The study focuses on the role of the Ring finger protein 41 (RNF41), which negatively regulates proinflammatory cytokines and receptors. The precise role of macrophage RNF41 in liver cirrhosis was previously unknown. The team discovered that RNF41 expression is down-regulated in macrophages recruited to the liver in both mice and human patients with cirrhosis. Prolonged inflammation has been found to progressively reduce macrophage RNF41 expression.
The research also includes the design of a macrophage-selective gene therapy with dendrimer-graphite nanoparticles (DGNPs) to explore the effects of macrophage RNF41 restoration and depletion in liver fibrosis and regeneration. The results revealed that RNF41 expression induced by DGNP-conjugated plasmids ameliorated liver fibrosis, reduced liver injury, and stimulated hepatic regeneration in fibrotic mice with or without hepatectomy. These therapeutic effects were mainly mediated by the induction of insulin-like growth factor.
Conversely, depletion of macrophage RNF41 worsened inflammation, fibrosis, hepatic damage, and survival, highlighting the critical role of this protein in the control of hepatic inflammation, fibrosis, and regeneration.
The study could lead to the design of drugs that enhance the production of RNF41 protein in macrophages, the defensive cells of the immune system that play an essential role in liver damage response and chronic liver disease progression.
Pedro Melgar-Lesmes, a member of various renowned research institutes including IDIBAPS, CIBEREHD, and MIT, emphasised the importance of this discovery: “This potential therapeutic target represents a new master regulator of the role of macrophages in the control of chronic liver diseases and other diseases characterised by inflammation and fibrosis.”
An innovative methodology involving dendrimer-graphite nanoparticles (DGNPs) and specific isolation of macrophages using magnetic spheres bound to antibodies (MACS) was used to achieve these results. This demonstrated that the nanoparticles are effective in selective gene therapy in inflamed macrophages in fibrotic liver.
In vitro studies also confirmed that if RNF41 protein disappears in macrophages of fibrotic mouse livers, it triggers a storm of inflammatory cytokines leading to increased fibrosis, liver damage, and some mortality. “This tells us that RNF41 protein is necessary to overcome fibrosis and chronic inflammation in liver disease”, explained Melgar-Lesmes.
The team’s future research will focus on identifying the proteins that control the RNF41 protein in macrophages. This could allow for the design of new drugs to increase the expression of this vital protein in macrophage regulation.
The study marks a significant step forward in the field of hepatic research.
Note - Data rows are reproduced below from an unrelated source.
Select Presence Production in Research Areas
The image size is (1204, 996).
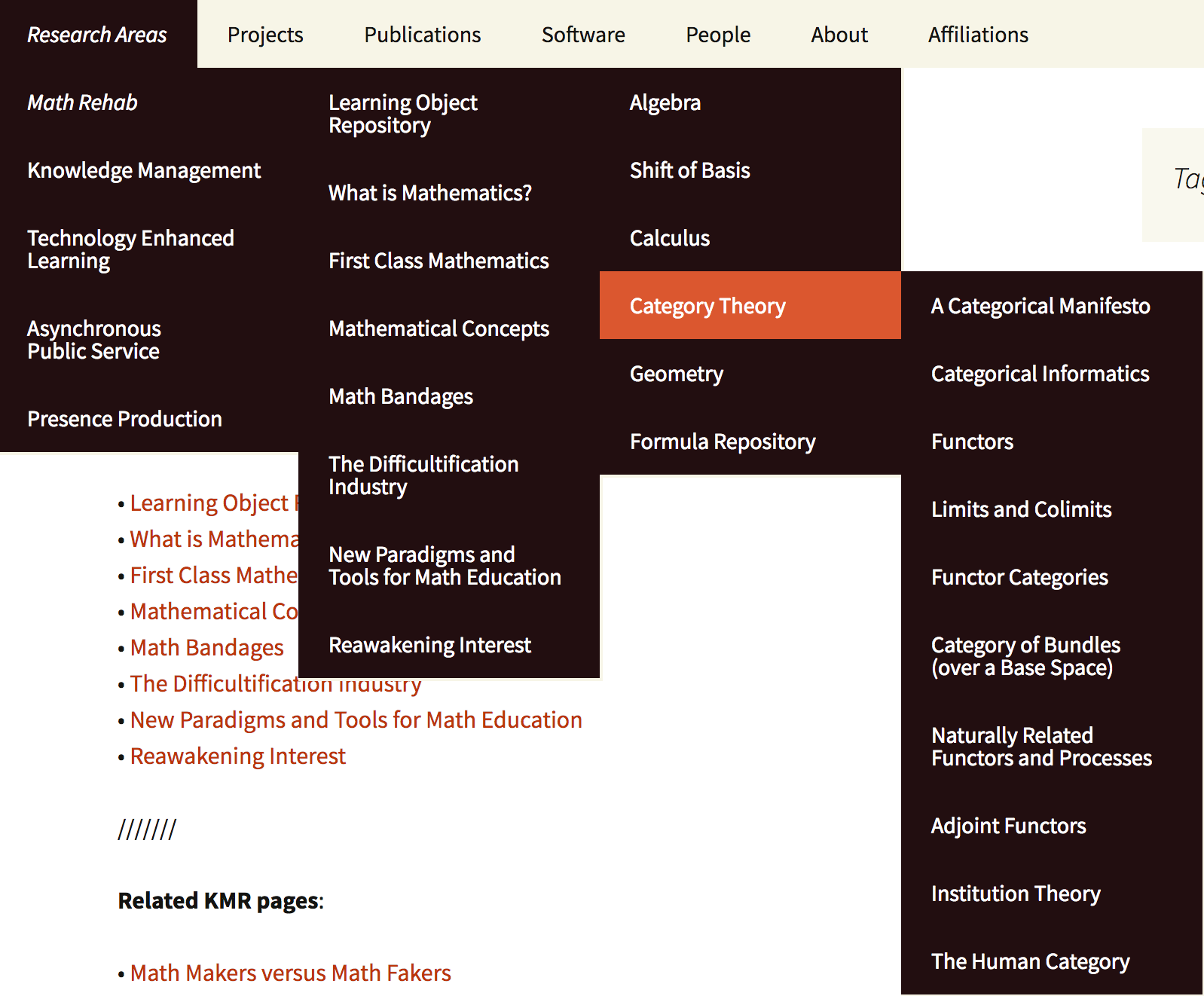(124, 419)
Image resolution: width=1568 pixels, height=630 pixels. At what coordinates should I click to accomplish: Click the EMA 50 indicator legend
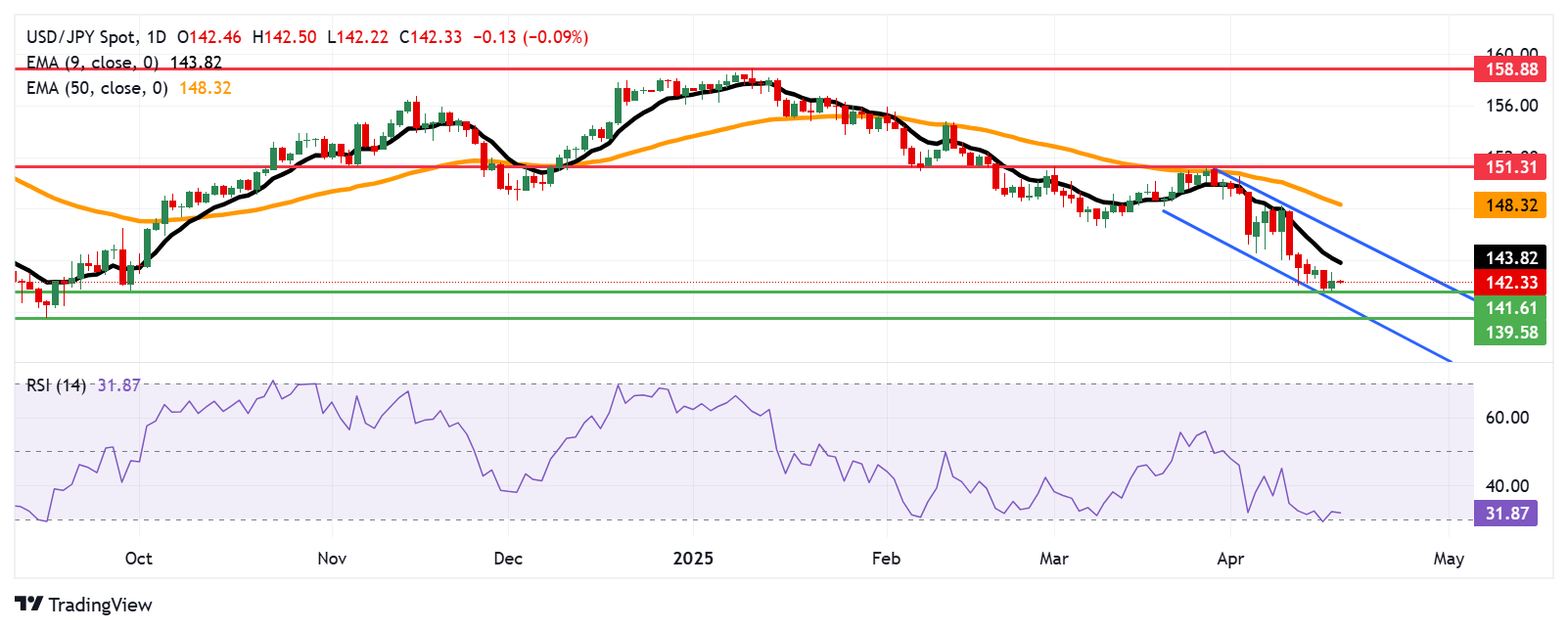pos(127,88)
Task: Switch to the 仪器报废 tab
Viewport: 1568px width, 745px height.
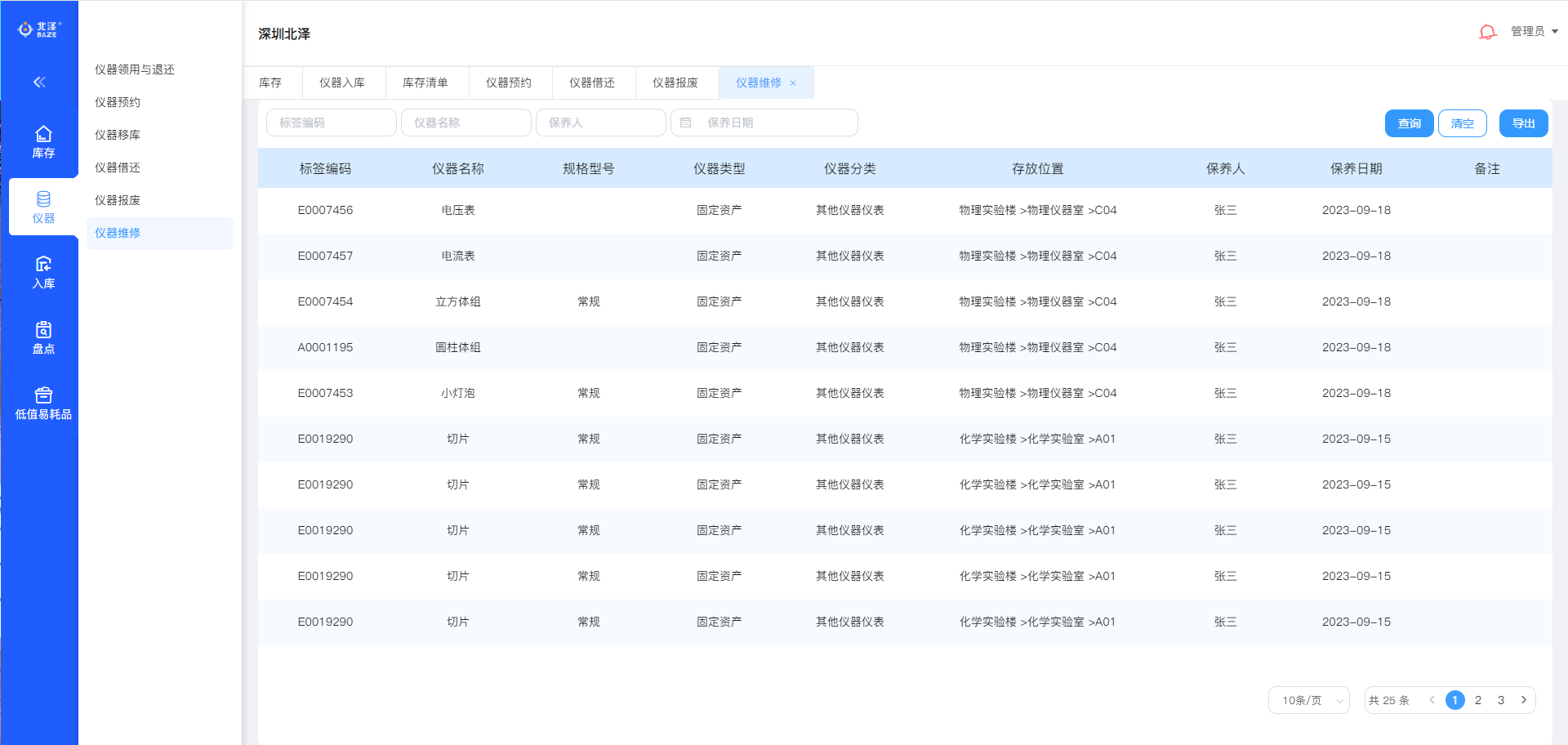Action: (675, 83)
By identifying and exploring the RNF41 protein’s role in liver fibrosis and inflammation, the researchers have provided a rationale for therapeutic strategies in chronic liver disease and potentially other inflammation and fibrosis-related diseases.
The breakthrough paves the way for new treatments that could have a profound impact on patients suffering from chronic liver conditions, offering hope for more effective interventions and improved quality of life. It underscores the importance of understanding the complex roles that specific proteins play in disease processes and highlights the potential for targeted, innovative therapies in managing chronic liver diseases.